Katherine Lycourt-Donovan and other property owners who appealed the PUCO ruling asserted that Columbia Gas of Ohio “unlawfully abandoned service and furnished inadequate service,” and the court noted that “both claims lack merit” in its opinion issued Sept. 13.
“Natural gas occurs underground and can migrate into the basement of a home through cracks in the foundation, drain lines, sewer lines, or other conduits," the Supreme Court said.
"If stray gas migrates into a confined area in sufficient concentrations, it can cause a flash fire or explosion when it makes contact with an ignition source. It is undisputed that Columbia Gas’s system is not the source of the stray gas found near the homes owned by appellants and that Columbia Gas has no responsibility to remediate the stray gas."
According to the order, the case goes back to May 2012 when a homeowner on Oakside Road in Toledo noted there were dead plants in the yard, which can mean there is gas present. Columbia Gas conducted tests and found stray gas near the home’s foundation.

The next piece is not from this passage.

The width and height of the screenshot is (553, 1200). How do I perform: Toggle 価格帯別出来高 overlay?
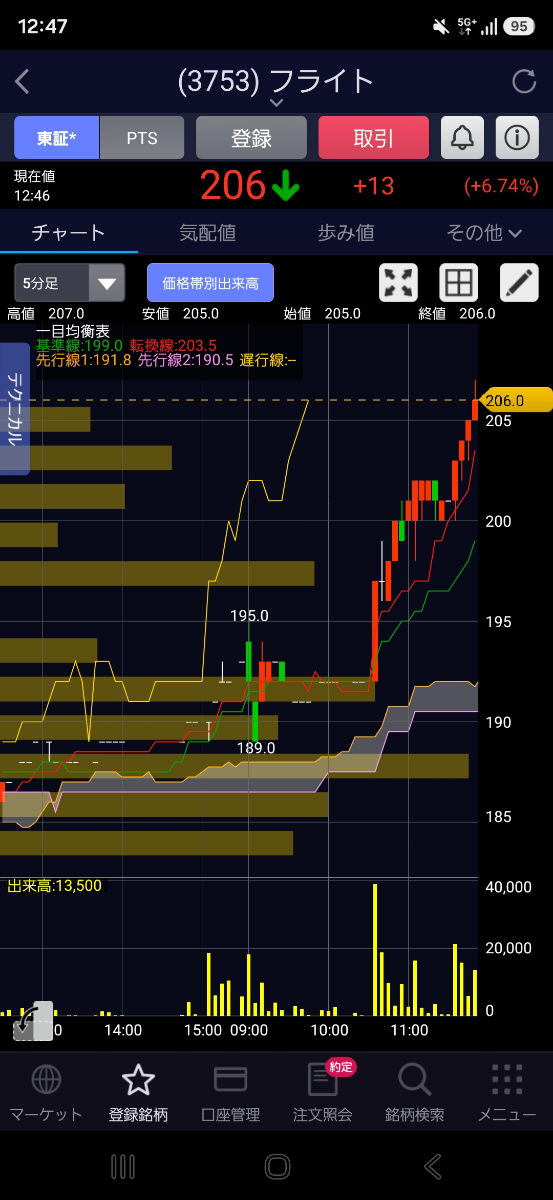tap(210, 283)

Columbia later disconnected the line serving Oakside Road.
As noted in the court’s opinion, “A natural-gas-in-air mixture in concentrations of 4 to 14 percent can be flammable, so Columbia Gas discontinued natural-gas service to the home while it attempted to determine the nature and source of the stray gas.”
“We are pleased that the court upheld the PUCO's order and recognized that customer safety is paramount,” Cheri Pastula, communications and community relations manager for Columbia Gas of Ohio, told Legal Newsline.
Pastoula also explained that the company is very concerned about safety and explained the safety risks.
“When Columbia Gas finds stray gas near the foundation of a home, service is discontinued for safety reasons. Allowing service to continue when stray gas is found near the foundation of a home presents an unacceptable safety risk.”
Homeowners can actually take steps to minimize gas leak risks, she said.
“They can conduct soil testing before beginning construction. They could also consider reaching out to ODNR (Ohio Department of Natural Resources) about the presence of abandoned or active gas wells in the area being developed or purchased. It might be worth talking to water well drillers in an area," Pastoula said.
"It’s not out of the question for natural gas deposits to be discovered during the process of drilling water wells. Also consider asking questions surrounding naturally occurring methane as part of real estate purchase disclosure."